-- TASK STATEMENT --
Would you go through the records below and copy each line with the string "computer"?

-- DATA FOR ANALYSIS --
*** Block opens ***

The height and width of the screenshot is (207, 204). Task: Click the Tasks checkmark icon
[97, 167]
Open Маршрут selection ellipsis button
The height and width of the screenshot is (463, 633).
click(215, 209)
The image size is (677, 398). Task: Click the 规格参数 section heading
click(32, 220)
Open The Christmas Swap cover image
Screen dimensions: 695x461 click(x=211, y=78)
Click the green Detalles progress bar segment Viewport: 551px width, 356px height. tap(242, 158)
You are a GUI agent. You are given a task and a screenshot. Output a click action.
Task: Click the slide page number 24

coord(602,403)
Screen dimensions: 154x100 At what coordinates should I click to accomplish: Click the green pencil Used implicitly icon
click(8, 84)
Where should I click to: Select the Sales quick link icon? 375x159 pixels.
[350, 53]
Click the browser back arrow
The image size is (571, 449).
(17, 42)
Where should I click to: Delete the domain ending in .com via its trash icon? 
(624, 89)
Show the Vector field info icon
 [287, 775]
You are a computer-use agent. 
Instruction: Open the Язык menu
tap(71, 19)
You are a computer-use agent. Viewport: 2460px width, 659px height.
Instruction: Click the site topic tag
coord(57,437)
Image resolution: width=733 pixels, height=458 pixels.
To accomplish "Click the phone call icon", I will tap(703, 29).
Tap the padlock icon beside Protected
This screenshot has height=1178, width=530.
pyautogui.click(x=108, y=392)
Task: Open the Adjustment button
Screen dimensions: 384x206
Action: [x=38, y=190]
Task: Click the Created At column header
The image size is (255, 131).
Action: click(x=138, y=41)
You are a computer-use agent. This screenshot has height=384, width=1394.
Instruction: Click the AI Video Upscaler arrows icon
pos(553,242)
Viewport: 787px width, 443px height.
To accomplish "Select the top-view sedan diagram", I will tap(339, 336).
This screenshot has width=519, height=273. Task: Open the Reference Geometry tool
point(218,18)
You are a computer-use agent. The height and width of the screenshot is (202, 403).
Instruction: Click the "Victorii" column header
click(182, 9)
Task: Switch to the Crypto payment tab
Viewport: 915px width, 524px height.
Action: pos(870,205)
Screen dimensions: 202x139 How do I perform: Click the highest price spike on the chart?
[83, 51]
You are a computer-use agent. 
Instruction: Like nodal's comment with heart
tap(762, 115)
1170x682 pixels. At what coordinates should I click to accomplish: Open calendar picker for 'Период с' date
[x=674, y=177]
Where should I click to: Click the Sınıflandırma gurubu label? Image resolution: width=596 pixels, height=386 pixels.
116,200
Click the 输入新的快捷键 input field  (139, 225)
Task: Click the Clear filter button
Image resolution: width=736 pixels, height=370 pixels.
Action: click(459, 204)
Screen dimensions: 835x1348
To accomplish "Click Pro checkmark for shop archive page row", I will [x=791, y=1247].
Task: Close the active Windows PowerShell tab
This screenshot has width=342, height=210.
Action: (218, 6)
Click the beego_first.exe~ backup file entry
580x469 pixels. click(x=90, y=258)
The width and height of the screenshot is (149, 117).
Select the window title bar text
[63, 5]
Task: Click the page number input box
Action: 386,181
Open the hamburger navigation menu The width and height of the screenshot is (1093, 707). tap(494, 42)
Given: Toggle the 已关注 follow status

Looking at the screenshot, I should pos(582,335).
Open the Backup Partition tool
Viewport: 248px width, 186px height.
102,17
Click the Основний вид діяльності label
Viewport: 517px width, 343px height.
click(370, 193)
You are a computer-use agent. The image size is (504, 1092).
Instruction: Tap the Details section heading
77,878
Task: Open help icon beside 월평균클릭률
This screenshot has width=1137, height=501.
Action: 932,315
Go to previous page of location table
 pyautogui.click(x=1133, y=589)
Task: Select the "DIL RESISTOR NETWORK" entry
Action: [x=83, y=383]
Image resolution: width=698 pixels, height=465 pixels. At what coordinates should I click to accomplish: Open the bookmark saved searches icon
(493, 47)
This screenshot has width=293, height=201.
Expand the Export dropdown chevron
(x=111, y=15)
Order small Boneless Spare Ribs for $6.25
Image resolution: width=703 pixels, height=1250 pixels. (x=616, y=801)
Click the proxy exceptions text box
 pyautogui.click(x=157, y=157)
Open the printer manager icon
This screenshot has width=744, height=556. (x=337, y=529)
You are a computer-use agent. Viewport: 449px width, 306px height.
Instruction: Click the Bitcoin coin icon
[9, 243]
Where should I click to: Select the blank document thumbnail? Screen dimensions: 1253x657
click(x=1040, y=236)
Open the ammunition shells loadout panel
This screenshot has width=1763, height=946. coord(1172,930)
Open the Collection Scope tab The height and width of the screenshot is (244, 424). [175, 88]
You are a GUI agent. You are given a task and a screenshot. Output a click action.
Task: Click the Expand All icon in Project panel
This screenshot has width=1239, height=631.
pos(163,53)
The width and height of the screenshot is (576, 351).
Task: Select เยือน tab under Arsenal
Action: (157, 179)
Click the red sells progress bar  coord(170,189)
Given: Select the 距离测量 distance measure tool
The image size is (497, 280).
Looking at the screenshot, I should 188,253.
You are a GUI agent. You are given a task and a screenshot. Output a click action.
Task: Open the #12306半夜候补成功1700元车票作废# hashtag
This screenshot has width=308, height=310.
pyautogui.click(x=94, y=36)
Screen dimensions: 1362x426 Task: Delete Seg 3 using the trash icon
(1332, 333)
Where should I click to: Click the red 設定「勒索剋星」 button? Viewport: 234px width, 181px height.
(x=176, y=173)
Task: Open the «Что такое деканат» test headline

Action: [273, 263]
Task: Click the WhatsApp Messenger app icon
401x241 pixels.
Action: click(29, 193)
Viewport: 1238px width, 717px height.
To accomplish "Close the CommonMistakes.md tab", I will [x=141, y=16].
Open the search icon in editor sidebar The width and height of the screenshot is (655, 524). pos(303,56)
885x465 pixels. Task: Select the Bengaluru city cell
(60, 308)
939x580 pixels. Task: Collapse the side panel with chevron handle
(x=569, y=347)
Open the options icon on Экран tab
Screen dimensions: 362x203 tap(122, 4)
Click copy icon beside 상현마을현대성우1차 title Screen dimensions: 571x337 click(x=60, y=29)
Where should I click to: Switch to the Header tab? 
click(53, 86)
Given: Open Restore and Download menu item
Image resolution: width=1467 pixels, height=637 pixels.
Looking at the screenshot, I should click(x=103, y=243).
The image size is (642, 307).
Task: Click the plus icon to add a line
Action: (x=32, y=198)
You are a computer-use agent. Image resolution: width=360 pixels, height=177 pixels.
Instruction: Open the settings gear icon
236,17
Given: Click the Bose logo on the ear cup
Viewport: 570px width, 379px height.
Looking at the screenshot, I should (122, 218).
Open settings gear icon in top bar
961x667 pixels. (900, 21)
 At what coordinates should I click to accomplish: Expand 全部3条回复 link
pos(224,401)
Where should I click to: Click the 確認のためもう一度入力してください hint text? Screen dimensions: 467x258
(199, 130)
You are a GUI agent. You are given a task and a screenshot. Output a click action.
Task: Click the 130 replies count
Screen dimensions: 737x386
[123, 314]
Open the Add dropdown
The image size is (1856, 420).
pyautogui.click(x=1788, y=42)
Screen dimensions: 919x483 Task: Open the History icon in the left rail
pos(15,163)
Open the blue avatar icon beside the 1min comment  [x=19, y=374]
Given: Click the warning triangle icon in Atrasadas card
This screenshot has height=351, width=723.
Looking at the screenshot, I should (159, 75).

*** Block closes ***

-- ANSWER SECTION --
You are a computer-use agent. 
You are a computer-use agent. Viewport: 2460px width, 659px height.
You are a computer-use agent. This screenshot has height=384, width=1394.
You are a computer-use agent. The height and width of the screenshot is (202, 403).
You are a computer-use agent. 
You are a computer-use agent. The image size is (504, 1092).
You are a computer-use agent. Viewport: 449px width, 306px height.
You are a computer-use agent. Image resolution: width=360 pixels, height=177 pixels.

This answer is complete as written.